研究課題
喫煙刺激に対しプロテアソーム機能の抑制がどのような影響を及ぼすかを調べるため、C57BL/6の野生型マウス(WT)もしくはプロテアソーム活性が減弱したトランスジェニックマウス(Tg)に5%、60分間の喫煙曝露(柴田化学 SIS-CS)を週5日間で12週間行った。Mean linear interceptを測定すると喫煙曝露を行ったTgマウスはWTと比較し有意に気腔が拡大しており、プロテアソーム抑制は喫煙に対する肺胞破壊が増強することが示された。TUNEL染色を行ったところ、TgマウスではWTと比較し有意にアポトーシス細胞の増加がみられた。そこで、プロテアソーム活性抑制の有無で喫煙刺激によるアポトーシスが異なるかどうかを検討した。Primary mouse lung fibroblast cell line, primary human lung fibroblast cell line, 皮下から分離した fibroblastをプロテアソーム阻害薬(PS-341:10nM)の有無で32時間プレインキュベートした後、1%タバコ煙抽出液を含む培地で16時間培養した。動物種別や採取した部位に関わらず、タバコ煙刺激後のfibroblastはプロテアソーム阻害薬を加えることによってannexin V陽性細胞が増加した。しかし、primary 肺胞上皮細胞ではプロテアソーム阻害薬の有無で差はなかった。TgマウスとWTマウスより採取したfibroblastを1%タバコ煙抽出液で培養すると、Tgマウスから得られたfibroblastではWTと比較しannexin V陽性細胞とpropidium iodide陽性細胞の陽性比率が増加していた。プロテアソーム活性低下ではタバコ煙という酸化ストレス下でaggresome formationも増加することが確認された。タバコ煙がもたらす細胞死のメカニズムを検討するためERストレスの指標を検討したところ、glucose-regulated protein 78はタバコ煙を曝露したTgマウスのfibroblastで増加していたが、caxpase-3は変化がなく、アポトーシスはcaxpase非依存性経路で起こっていると考えられた。
2: おおむね順調に進展している
本年度はプロテアソーム活性の違いがタバコ曝露下における気腫病変の進展や線維芽細胞におこる変化に着目した論文が受理された。

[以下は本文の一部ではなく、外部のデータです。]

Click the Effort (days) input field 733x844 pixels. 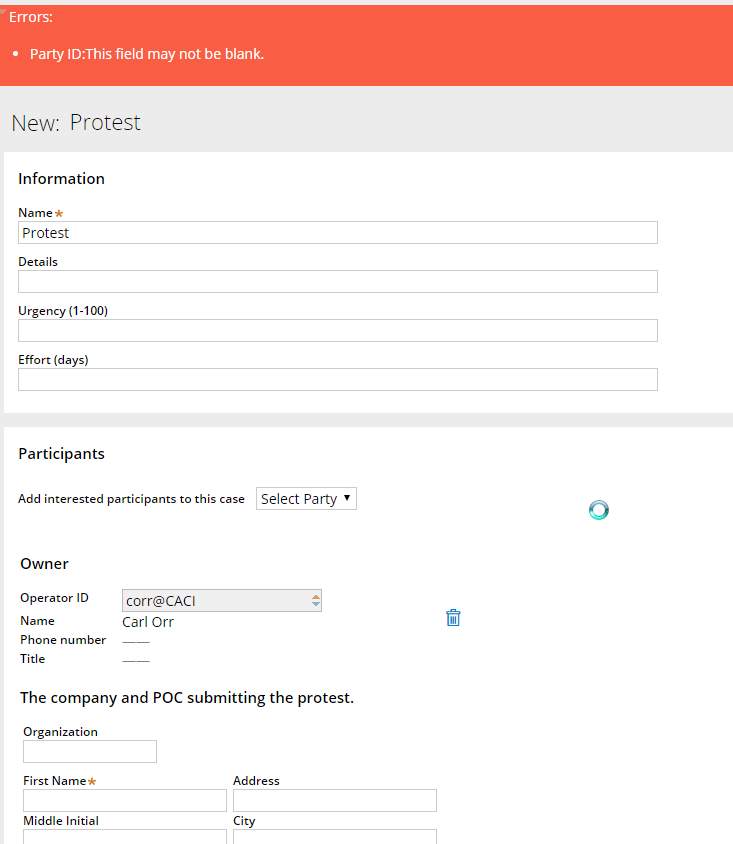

今までの研究により、プロテアソームの機能低下は酸化ストレスに対する細胞死を過剰に誘導することが分かった。今後は線維芽細胞における機能変化に着目し研究をすすめる。
プロテアソーム抑制Tgマウスを使用し、野生型マウスとの線維化モデル比較実験を継続する予定であったが、Tgマウスの繁殖が遅れており、十分な匹数の実験マウスを準備することが出来なかったため、コントロールとなる野生型マウスの購入を先延ばしにしたため
Tgマウスの繁殖ができ次第、野生型マウスを購入し、実験を開始する。